The campaign got even more outrageous when Wyclef, another member of The Fugees, entered the presidential race, causing flurries of alarm and betrayal in Sweet Micky's ranks, especially since Wyclef had larger financial resources. So suddenly Haiti had two famous music stars gunning for the presidency. But other candidates rose: Jude Célestin, son-in-law of René Préval, political veteran Mirlande Manigat whose campaign slogan was "Give Me My Mommy," and then, two days before the election, Aristide himself returned from exile, with crowds erupting into a frenzy of adulation, people screaming into the camera, "My Dad is back! My King is back!" Poll-watchers streamed into Haiti to oversee the voting process, keeping an eye out for fraud and voter intimidation.
The backstage scenes are almost as entertaining as the mayhem of the campaign. There's Pras Michel and Sweet Micky, political newbies, having a whispered tête-à-tête in a hotel conference room. There's Pras Michel making inflammatory comments on a Haitian talk show, threatening that people's heads would be cut off if Sweet Micky lost. Banned from events because of that, Pras Michel is shown sadly looking at his cellphone alone in a hotel room while Sweet Micky bounds onstage in front of thousands. American celebrities get involved. Sean Penn, whose work in Haiti following the earthquake has been admirable, comes off as a red-faced blowhard, stating pompously at a Hollywood event, "As an NGO leader, it is not my place to interfere with elections ..." He then proceeds to interfere with the election. Campaign meetings are held at B.B. King's nightclub. Wyclef, in a huge fur coat, joins Sweet Micky in a stretch limo to hammer out a compromise.

= WORK REQUEST =
Please quote the passage on the Haitian election campaign word for word, beginning at "The campaign got" and stopping after "and voter intimidation.". The records have no connection to the passage on the Haitian election campaign.

= RECORDED INFORMATION =
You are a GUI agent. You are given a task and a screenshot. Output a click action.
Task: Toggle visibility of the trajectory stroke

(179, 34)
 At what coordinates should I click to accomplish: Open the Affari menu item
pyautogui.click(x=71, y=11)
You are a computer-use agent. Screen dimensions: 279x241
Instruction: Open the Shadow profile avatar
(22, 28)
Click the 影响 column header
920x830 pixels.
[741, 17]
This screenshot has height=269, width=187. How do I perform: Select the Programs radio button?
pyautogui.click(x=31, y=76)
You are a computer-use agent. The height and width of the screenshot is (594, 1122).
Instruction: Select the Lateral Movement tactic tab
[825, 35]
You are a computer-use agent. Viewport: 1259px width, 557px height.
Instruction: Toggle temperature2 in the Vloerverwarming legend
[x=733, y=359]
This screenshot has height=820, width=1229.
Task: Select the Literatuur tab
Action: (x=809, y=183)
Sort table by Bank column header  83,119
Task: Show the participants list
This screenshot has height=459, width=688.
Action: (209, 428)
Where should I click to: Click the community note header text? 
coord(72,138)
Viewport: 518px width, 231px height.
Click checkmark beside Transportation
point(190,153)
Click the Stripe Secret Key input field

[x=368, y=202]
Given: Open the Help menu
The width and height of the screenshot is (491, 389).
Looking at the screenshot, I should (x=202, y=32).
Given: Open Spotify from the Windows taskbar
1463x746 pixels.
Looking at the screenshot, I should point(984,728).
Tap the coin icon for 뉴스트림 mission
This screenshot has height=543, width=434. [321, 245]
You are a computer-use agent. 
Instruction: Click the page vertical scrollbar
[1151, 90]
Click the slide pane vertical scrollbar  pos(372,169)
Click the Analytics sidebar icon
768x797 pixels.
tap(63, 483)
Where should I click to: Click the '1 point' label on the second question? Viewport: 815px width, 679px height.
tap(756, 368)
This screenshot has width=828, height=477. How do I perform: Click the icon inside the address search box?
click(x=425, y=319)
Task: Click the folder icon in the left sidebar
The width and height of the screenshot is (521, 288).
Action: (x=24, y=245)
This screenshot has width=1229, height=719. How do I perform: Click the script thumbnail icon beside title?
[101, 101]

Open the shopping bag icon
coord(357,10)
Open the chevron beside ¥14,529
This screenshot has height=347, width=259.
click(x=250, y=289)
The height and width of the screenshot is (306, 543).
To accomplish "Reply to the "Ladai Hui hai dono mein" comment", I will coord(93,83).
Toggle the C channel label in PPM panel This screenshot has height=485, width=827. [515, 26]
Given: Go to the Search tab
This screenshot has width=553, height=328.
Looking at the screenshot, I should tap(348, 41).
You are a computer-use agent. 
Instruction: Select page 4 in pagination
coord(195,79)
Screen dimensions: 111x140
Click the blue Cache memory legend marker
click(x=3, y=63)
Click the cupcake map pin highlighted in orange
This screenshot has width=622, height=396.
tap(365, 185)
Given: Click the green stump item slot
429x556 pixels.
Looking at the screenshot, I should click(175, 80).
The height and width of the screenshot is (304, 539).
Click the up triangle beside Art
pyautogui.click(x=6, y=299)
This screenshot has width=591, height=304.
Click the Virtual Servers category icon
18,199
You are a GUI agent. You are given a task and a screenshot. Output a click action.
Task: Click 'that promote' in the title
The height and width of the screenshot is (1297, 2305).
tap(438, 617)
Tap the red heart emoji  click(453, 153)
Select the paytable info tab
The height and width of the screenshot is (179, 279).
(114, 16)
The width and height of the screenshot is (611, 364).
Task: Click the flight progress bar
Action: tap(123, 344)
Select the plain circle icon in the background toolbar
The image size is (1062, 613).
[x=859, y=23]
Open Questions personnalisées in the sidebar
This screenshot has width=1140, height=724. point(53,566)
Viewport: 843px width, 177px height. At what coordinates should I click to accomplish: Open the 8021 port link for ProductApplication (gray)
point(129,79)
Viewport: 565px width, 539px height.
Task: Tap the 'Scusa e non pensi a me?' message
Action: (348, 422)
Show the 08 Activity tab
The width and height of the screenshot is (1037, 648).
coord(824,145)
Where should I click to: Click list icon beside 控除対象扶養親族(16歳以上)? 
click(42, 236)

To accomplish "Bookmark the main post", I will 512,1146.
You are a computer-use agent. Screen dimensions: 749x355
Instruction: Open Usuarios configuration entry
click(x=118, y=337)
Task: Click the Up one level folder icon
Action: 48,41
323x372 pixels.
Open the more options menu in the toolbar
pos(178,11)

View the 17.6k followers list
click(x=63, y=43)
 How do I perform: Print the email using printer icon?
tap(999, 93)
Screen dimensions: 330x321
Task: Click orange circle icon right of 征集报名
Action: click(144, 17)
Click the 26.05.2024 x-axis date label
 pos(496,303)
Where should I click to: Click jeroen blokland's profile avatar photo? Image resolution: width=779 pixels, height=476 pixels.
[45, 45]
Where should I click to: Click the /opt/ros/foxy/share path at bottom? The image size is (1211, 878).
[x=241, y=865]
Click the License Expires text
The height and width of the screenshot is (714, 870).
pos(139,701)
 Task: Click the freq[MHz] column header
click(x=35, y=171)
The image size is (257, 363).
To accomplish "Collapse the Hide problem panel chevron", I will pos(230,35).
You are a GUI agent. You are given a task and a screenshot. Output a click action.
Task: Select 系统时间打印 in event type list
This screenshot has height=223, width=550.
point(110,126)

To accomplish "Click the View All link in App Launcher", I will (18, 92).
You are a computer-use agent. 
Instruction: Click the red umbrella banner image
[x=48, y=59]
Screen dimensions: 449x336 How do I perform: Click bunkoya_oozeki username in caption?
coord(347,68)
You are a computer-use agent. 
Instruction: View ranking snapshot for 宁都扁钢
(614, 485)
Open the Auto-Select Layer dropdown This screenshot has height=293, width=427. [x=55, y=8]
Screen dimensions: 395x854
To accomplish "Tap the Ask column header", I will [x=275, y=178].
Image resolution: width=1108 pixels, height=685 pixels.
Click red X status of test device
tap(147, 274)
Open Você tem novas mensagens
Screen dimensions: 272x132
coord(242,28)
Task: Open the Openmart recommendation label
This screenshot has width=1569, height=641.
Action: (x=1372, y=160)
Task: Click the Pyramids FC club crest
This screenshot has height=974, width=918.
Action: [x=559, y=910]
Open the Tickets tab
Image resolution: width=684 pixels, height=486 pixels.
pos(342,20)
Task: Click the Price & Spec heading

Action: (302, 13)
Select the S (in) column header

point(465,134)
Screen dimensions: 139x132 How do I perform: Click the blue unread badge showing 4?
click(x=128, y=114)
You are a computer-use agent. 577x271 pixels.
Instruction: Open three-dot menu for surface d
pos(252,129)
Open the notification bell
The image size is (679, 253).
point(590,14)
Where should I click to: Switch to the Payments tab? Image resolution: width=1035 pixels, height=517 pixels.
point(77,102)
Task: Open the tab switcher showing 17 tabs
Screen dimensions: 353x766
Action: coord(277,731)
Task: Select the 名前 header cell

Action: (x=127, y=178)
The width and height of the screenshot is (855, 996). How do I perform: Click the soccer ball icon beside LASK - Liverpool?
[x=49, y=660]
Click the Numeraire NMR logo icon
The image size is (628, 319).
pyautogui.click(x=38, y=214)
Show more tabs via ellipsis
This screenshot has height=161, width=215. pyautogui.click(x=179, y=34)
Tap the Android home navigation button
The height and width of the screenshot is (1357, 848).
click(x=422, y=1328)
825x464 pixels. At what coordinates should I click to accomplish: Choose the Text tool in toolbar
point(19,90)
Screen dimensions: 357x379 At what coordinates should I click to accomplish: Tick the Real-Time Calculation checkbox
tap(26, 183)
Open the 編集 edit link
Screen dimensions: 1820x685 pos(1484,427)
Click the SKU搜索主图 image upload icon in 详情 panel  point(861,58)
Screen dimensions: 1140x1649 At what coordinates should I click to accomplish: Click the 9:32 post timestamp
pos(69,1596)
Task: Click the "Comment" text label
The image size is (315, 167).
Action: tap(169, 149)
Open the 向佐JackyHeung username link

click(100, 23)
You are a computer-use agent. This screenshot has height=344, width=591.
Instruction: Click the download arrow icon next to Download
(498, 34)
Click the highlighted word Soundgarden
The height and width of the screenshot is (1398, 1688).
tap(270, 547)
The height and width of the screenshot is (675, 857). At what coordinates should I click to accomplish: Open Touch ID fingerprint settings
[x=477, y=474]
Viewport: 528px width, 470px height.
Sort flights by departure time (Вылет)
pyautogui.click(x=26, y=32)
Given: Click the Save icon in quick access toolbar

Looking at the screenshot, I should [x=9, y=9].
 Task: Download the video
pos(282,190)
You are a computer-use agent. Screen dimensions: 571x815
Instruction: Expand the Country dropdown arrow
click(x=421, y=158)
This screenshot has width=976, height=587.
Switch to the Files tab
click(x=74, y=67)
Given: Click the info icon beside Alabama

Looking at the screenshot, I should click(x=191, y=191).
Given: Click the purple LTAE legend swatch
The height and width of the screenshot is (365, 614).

= ANSWER TO THIS TASK =
The campaign got even more outrageous when Wyclef, another member of The Fugees, entered the presidential race, causing flurries of alarm and betrayal in Sweet Micky's ranks, especially since Wyclef had larger financial resources. So suddenly Haiti had two famous music stars gunning for the presidency. But other candidates rose: Jude Célestin, son-in-law of René Préval, political veteran Mirlande Manigat whose campaign slogan was "Give Me My Mommy," and then, two days before the election, Aristide himself returned from exile, with crowds erupting into a frenzy of adulation, people screaming into the camera, "My Dad is back! My King is back!" Poll-watchers streamed into Haiti to oversee the voting process, keeping an eye out for fraud and voter intimidation.